* Brief *
Return all the lines below in which the string "computer" appears.

++++ Provided material ++++

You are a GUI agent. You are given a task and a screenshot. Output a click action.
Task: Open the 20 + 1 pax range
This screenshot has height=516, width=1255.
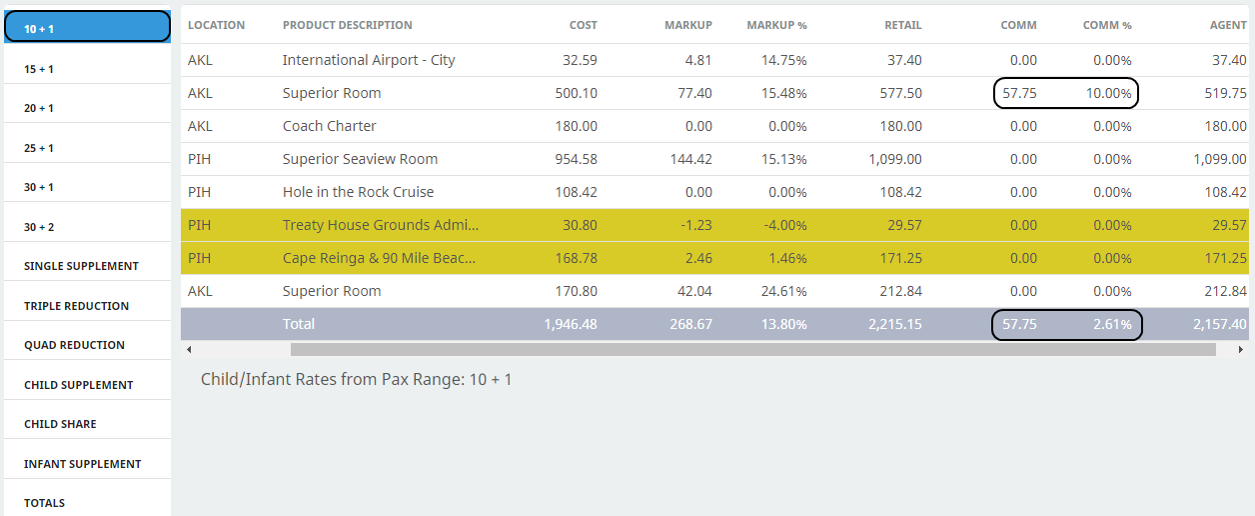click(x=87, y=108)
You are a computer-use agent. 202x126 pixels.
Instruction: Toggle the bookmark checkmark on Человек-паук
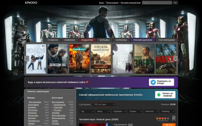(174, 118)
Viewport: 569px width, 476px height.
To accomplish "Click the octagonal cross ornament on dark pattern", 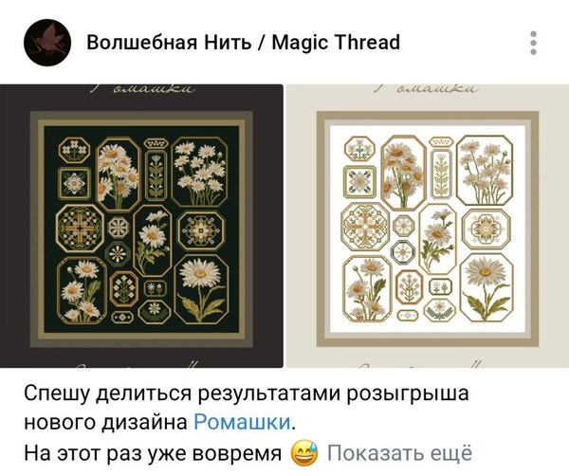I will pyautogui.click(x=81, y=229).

++++
++++ Provided material ++++

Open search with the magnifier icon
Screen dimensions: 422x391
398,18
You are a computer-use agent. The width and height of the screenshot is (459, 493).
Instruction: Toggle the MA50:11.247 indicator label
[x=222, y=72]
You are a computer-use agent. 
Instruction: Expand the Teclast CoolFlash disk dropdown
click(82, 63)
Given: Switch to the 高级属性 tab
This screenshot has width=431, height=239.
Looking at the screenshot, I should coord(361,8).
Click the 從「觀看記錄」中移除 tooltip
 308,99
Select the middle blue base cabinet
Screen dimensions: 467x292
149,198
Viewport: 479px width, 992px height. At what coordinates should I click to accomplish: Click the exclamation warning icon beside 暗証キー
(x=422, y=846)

++++
++++ Provided material ++++

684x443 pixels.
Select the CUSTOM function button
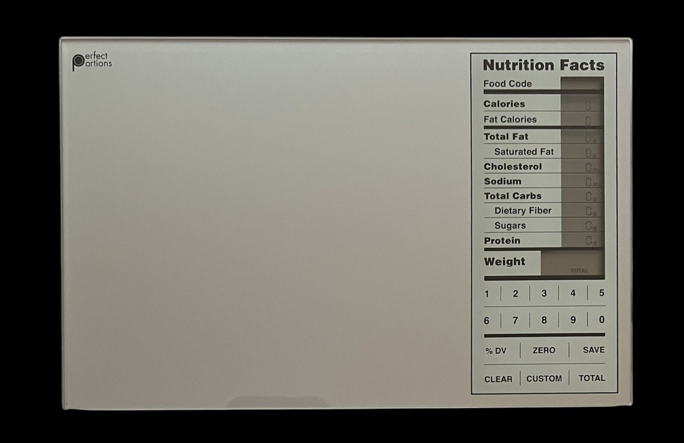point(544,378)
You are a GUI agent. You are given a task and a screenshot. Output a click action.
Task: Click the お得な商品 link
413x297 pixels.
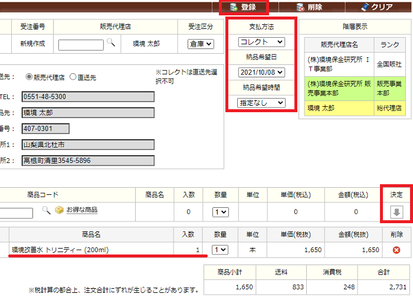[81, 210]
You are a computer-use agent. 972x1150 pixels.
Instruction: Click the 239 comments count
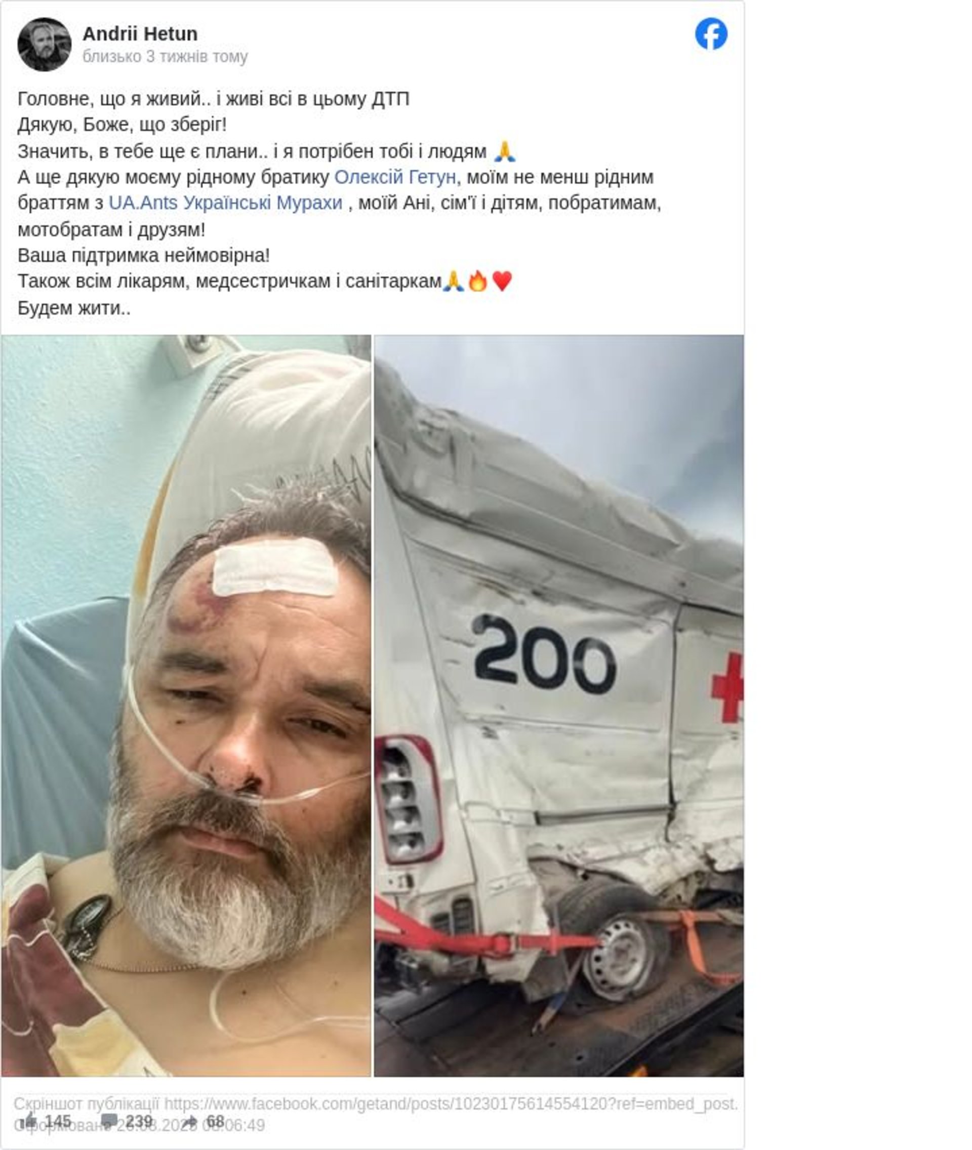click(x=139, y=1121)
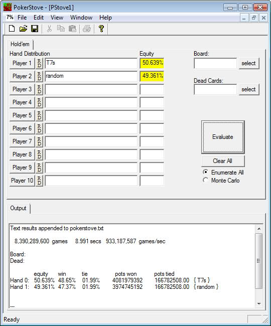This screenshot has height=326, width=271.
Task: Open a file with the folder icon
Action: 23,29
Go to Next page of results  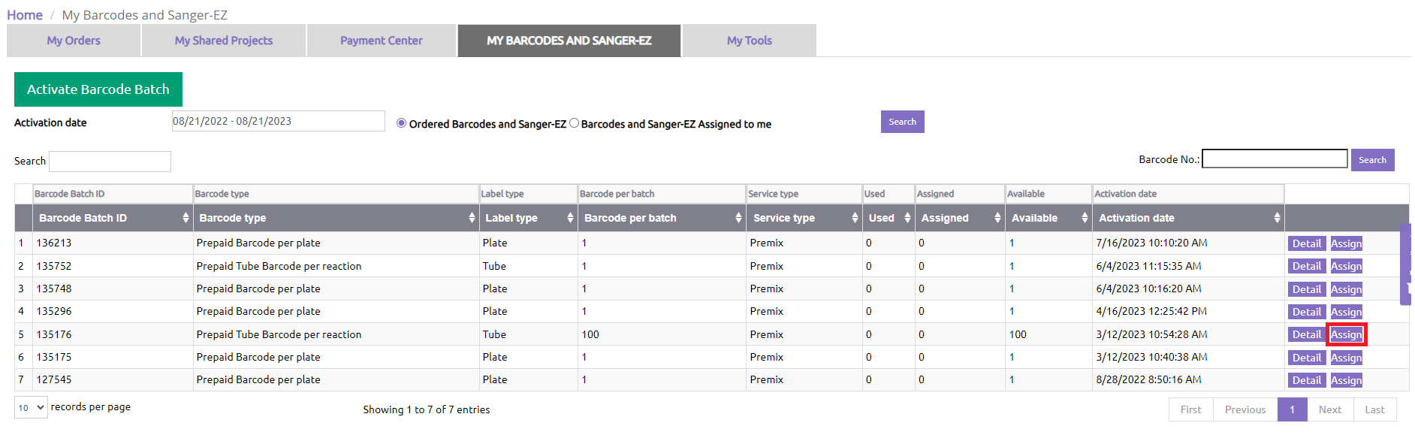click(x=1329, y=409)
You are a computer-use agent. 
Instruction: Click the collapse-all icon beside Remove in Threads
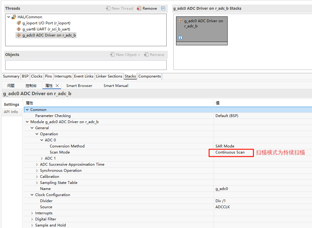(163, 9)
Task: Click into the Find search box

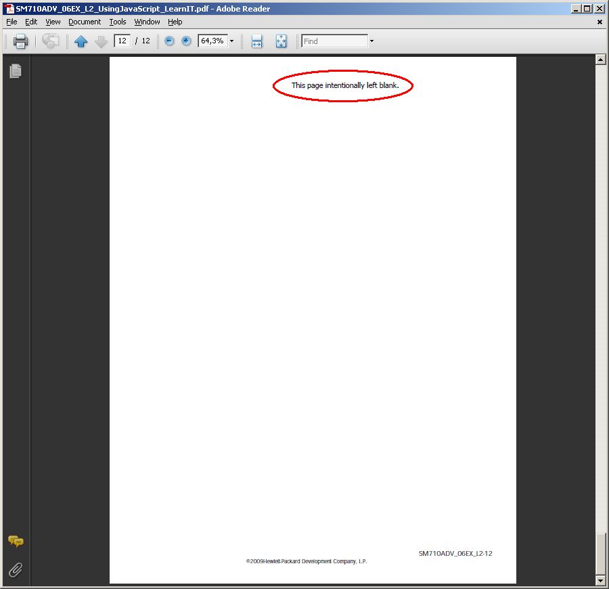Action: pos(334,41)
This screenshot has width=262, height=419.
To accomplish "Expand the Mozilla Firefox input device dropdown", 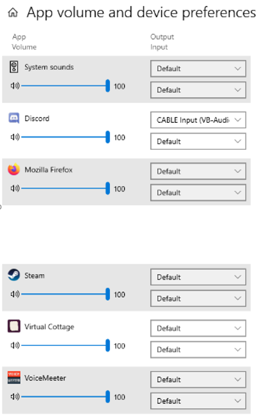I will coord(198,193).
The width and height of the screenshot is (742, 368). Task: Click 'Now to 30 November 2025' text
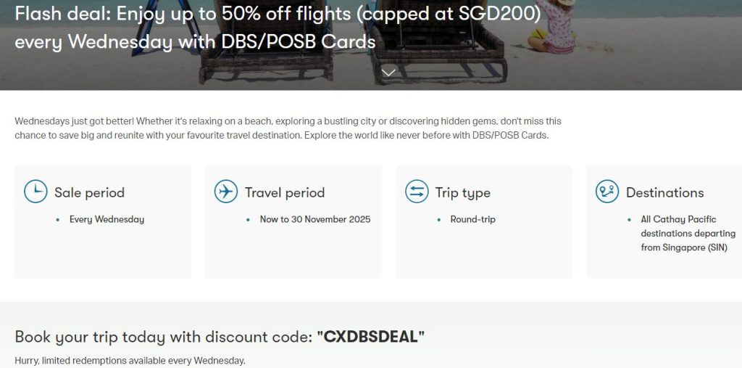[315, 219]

++++

* Result for this task *
You are a computer-use agent. 202x126 pixels.
You are a computer-use agent. The width and height of the screenshot is (459, 493).
You are a computer-use agent. 
You are a computer-use agent. 972x1150 pixels.
You are a computer-use agent. 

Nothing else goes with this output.